% See Memorandum to Investment Advisers Committee No. 12-00, dated April 7, 2000.
[11893]
May 19, 2000
TO: INVESTMENT ADVISERS COMMITTEE No. 15-00
RE: INSTITUTE DRAFT LETTER ON SEC'S PROPOSED REVISIONS TO FORM
ADV
______________________________________________________________________________
As we previously advised you, last month the Securities and Exchange Commission proposed
significant revisions to Form ADV and new rules under the Advisers Act relating to the form.% In
response to the discussion of the Commission's proposal at the April meeting of the Investment
Advisers Committee and comments from members, the Institute has prepared the attached draft
comment letter. The letter is supportive of the Commission's proposal and the implementation of the
Investment Adviser Registration Depository ("IARD"). Notwithstanding our overall support for the
proposal, the Institute recommends various revisions to the proposal, which are discussed below.
Comments are due to the Commission no later than June 13th. Please provide your
comments on the Institute's draft letter to the undersigned no later than Wednesday, May 31st.
Comments may be provided by phone (202-326-5825), fax (202-326-5839) or e-mail (tamara@ici.org).
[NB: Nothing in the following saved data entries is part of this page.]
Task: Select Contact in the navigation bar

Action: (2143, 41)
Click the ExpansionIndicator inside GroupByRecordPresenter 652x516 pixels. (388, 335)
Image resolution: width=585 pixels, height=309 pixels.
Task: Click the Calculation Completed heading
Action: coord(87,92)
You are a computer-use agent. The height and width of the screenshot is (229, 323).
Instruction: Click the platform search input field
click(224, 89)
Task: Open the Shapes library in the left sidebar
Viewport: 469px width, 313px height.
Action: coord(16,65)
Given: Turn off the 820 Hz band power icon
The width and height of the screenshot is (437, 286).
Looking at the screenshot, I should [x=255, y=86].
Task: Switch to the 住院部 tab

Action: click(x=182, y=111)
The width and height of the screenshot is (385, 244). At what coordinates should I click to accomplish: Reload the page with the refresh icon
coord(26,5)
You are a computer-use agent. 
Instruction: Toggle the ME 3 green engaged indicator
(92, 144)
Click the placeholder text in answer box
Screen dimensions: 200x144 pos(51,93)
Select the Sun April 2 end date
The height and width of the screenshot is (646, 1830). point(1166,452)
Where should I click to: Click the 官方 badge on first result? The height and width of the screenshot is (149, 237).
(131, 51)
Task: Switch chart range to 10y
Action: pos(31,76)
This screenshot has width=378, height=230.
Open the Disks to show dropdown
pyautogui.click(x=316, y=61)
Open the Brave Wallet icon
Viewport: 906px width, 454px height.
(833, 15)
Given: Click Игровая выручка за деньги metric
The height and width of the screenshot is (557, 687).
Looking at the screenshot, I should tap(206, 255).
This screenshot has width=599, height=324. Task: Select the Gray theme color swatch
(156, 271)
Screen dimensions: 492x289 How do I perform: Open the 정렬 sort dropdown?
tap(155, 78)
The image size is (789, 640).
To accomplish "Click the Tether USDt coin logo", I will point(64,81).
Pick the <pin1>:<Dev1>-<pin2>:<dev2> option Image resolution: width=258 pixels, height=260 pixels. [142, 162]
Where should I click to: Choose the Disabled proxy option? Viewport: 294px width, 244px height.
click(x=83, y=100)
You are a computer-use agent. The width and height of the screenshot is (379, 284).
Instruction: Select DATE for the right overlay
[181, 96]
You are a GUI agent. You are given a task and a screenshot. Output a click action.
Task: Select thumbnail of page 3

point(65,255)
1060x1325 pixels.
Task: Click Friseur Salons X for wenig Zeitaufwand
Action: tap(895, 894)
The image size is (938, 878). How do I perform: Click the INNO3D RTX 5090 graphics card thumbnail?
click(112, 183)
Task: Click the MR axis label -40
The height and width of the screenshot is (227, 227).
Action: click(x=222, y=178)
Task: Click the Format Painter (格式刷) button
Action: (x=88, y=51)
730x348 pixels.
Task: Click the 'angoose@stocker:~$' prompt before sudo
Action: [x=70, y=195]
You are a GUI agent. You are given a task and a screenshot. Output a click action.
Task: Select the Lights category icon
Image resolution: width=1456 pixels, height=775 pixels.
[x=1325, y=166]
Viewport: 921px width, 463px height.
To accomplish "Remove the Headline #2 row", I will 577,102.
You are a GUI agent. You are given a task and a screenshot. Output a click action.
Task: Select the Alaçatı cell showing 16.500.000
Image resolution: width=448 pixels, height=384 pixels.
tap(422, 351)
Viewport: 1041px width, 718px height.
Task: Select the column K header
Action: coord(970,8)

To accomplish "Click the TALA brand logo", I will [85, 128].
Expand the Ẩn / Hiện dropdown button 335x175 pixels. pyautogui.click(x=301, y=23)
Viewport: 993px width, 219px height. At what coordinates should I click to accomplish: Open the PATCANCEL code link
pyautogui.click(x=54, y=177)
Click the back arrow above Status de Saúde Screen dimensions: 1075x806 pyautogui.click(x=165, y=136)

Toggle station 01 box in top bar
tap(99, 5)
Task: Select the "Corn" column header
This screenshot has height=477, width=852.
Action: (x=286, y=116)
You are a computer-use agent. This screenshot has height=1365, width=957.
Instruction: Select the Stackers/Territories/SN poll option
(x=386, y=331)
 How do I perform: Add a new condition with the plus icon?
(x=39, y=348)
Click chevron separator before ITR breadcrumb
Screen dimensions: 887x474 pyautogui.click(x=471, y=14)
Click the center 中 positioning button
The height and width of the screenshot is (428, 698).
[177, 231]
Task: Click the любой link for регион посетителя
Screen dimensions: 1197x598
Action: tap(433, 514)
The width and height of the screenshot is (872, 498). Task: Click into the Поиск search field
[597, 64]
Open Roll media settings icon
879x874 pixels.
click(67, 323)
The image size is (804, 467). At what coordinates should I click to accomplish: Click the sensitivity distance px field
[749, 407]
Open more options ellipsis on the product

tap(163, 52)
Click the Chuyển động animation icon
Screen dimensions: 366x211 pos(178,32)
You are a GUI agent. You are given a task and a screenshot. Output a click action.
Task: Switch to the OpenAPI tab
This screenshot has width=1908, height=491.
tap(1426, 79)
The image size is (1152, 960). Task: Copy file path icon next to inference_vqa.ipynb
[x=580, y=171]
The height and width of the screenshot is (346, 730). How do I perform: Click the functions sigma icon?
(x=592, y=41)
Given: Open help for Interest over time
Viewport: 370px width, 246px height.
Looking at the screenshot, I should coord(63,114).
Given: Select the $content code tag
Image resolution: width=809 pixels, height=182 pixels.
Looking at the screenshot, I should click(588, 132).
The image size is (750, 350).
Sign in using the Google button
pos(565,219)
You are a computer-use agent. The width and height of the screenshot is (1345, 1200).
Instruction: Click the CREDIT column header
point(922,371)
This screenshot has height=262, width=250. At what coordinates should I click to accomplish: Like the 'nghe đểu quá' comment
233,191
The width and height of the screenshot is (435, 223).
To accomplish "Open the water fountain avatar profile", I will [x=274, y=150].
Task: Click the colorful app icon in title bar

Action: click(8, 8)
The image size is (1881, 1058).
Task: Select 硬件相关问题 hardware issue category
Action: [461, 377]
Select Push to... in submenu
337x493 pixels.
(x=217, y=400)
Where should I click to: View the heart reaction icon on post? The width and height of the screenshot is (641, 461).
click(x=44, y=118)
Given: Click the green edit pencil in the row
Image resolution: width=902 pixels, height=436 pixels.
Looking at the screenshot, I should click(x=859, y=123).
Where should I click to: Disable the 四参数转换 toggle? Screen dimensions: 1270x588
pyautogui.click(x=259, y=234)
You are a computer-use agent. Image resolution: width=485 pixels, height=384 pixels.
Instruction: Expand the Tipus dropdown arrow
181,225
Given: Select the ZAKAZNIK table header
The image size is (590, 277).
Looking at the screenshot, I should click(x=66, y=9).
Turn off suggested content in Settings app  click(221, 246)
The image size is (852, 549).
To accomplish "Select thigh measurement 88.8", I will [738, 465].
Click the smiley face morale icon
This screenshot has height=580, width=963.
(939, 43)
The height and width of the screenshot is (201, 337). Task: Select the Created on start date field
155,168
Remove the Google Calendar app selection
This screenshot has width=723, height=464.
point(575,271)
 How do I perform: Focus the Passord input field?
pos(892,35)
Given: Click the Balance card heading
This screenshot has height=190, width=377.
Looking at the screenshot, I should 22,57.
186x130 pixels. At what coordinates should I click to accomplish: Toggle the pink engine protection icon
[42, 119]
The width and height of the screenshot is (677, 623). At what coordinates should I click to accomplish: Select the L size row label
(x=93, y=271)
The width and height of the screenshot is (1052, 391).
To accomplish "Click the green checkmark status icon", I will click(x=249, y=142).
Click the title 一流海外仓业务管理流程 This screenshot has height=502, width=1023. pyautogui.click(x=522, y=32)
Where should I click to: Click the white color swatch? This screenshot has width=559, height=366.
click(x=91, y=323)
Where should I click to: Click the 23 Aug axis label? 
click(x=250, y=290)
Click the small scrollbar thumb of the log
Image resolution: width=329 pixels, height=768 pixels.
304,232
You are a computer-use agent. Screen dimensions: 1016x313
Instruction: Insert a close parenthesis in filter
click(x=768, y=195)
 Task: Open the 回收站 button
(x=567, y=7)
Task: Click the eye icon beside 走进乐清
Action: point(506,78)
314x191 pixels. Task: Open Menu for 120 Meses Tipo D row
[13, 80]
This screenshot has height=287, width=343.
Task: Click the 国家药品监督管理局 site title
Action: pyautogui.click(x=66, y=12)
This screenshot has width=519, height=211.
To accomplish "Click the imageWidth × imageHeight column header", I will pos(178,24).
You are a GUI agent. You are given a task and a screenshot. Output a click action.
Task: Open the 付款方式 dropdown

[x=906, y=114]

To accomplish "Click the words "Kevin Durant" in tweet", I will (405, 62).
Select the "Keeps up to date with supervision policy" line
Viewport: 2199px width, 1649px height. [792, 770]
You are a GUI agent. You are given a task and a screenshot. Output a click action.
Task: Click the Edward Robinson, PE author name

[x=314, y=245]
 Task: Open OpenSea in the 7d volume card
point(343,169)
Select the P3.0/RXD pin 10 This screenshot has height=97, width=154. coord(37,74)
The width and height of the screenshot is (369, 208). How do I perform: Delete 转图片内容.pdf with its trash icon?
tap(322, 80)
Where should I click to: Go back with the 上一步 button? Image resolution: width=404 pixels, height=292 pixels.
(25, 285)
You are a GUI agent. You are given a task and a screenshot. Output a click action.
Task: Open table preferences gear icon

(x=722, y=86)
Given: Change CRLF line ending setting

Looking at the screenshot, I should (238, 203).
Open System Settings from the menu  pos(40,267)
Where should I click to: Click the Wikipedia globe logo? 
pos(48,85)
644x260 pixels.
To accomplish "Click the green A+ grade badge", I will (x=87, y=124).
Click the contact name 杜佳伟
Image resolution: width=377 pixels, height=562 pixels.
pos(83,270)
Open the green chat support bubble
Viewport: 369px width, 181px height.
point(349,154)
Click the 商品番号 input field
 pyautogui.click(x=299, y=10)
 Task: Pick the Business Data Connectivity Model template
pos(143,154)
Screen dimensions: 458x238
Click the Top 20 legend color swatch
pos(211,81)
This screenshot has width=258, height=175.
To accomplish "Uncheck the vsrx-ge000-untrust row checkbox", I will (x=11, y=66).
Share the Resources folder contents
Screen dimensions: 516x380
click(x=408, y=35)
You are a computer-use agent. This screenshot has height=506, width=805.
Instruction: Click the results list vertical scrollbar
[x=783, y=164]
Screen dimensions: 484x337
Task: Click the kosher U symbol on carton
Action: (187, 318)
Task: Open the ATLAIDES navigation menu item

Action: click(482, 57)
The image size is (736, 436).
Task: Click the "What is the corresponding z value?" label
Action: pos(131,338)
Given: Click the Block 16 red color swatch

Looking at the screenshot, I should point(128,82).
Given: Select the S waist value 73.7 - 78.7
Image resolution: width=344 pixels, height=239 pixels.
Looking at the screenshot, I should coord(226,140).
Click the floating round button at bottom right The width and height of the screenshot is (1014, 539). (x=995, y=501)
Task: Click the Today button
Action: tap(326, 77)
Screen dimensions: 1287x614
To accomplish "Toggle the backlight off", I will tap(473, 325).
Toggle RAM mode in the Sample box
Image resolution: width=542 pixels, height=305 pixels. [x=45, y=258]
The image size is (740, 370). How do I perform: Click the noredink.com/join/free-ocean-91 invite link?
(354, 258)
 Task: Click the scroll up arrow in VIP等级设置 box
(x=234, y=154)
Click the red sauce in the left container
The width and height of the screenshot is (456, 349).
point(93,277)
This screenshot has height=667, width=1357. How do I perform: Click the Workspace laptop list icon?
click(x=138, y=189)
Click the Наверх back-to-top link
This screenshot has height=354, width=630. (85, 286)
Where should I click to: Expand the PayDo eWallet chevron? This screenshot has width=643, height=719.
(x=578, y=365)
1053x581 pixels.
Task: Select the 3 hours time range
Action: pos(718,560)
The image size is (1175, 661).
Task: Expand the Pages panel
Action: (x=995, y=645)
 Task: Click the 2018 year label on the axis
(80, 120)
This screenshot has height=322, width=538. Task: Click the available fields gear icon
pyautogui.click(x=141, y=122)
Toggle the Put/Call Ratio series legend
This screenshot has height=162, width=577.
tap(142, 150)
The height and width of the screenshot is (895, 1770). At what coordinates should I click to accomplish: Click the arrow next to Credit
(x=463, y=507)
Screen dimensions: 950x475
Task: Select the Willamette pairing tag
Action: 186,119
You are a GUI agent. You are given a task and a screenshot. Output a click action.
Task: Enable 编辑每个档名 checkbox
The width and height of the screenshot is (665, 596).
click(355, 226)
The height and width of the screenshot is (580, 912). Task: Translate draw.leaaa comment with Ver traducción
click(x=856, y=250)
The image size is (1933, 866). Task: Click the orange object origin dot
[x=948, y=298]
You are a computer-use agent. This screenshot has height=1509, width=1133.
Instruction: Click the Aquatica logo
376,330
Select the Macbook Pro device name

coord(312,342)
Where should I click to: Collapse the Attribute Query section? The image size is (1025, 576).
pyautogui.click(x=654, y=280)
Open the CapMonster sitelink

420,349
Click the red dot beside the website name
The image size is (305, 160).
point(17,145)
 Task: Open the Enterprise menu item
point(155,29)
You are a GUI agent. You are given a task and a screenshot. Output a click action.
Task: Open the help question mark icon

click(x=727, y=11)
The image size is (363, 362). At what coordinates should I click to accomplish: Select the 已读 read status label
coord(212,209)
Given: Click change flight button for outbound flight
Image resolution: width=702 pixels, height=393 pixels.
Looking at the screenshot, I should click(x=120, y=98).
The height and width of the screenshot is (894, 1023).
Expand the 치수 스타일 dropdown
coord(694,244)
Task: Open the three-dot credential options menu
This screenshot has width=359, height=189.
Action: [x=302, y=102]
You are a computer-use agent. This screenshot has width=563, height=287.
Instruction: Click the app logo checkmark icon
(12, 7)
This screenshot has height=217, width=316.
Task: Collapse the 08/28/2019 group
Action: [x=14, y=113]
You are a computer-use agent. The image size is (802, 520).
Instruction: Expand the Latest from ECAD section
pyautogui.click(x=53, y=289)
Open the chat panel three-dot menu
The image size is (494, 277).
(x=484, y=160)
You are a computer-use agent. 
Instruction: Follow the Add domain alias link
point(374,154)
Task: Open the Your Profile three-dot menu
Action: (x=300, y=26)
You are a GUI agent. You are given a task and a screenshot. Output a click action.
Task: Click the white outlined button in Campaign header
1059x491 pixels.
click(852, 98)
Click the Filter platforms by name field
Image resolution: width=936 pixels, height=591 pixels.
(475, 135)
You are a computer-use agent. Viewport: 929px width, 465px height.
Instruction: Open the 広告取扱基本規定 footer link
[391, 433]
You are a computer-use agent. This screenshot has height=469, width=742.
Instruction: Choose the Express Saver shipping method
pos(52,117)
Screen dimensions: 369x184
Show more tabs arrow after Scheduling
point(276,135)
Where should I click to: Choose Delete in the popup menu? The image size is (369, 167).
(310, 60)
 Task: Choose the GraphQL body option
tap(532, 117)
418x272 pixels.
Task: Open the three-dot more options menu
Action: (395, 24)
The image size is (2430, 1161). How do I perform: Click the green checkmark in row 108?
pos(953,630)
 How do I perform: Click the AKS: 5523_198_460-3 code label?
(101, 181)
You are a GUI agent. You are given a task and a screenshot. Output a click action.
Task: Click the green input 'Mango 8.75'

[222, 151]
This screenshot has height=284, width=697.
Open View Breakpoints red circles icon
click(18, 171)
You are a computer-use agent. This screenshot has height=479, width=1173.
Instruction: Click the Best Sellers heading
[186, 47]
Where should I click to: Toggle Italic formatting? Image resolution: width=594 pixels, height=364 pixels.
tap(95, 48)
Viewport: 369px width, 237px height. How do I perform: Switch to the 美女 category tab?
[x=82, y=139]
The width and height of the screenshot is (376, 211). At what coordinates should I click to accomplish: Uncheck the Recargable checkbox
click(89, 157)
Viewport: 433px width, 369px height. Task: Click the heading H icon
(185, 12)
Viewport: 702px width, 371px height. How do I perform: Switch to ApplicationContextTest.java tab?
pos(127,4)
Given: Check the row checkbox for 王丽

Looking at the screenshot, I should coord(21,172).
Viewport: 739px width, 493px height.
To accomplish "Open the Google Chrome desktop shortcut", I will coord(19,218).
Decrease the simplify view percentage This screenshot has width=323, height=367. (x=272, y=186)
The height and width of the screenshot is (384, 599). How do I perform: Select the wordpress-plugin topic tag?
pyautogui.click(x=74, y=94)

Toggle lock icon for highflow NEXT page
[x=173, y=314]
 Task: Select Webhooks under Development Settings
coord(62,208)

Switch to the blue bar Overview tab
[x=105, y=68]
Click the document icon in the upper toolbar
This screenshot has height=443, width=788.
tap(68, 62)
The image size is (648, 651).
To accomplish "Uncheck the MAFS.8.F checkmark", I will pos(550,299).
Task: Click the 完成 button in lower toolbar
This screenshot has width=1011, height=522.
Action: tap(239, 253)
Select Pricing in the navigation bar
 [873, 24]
I. The Need for Flexibility
The Institute's letter discusses the need for the Commission to provide greater flexibility to
advisers under the brochure rule (Rule 204-3 under the Advisers Act). In recognition of the wide variety
of types of advisers that are subject to the Investment Advisers Act of 1940, as well as the wide variety
of their services and types of clients, and the evolving nature of the industry, the Institute's letter
recommends that the Commission build additional flexibility into the brochure rule. In particular, we
recommend that the rule be revised to permit advisers to use multiple brochures, which may be targeted
at specific types of clients or related to specific types of services, so long as the brochure the client
receives complies with the disclosure requirements of proposed Part 2 of Form ADV. In addition, we
recommend that the rule be revised to permit advisers to omit from their brochures any information that
would be irrelevant to the client receiving the brochure. The ability of an adviser to omit irrelevant
information is a necessary adjunct to the rule permitting advisers to produce multiple brochures tailored
to specific clients or services. The Institute also recommends that the Commission clarify the level of
detail of the information that is required to be included in the brochure.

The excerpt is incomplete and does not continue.